:: What you should do ::
Practice item. Set the material below down again exactly, with no pictures.

:: Information given ::
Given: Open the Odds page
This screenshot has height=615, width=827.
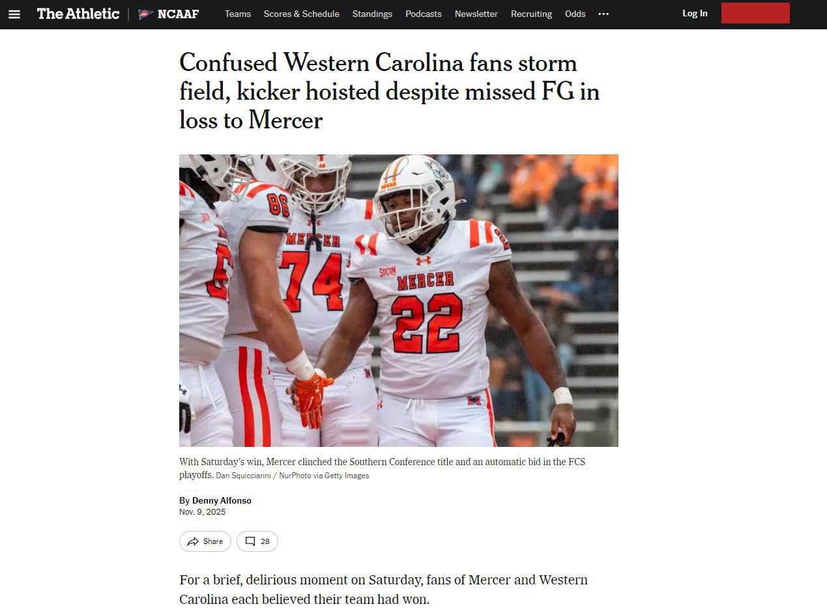Looking at the screenshot, I should pyautogui.click(x=575, y=14).
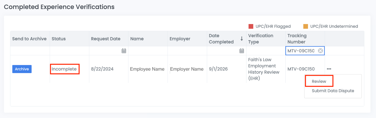Click the orange UPC/EHR Undetermined swatch

point(306,26)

:: Exercise answer ::
Given: Open the Odds page
This screenshot has height=615, width=827.
Looking at the screenshot, I should pyautogui.click(x=575, y=14).
Click the orange UPC/EHR Undetermined swatch

point(306,26)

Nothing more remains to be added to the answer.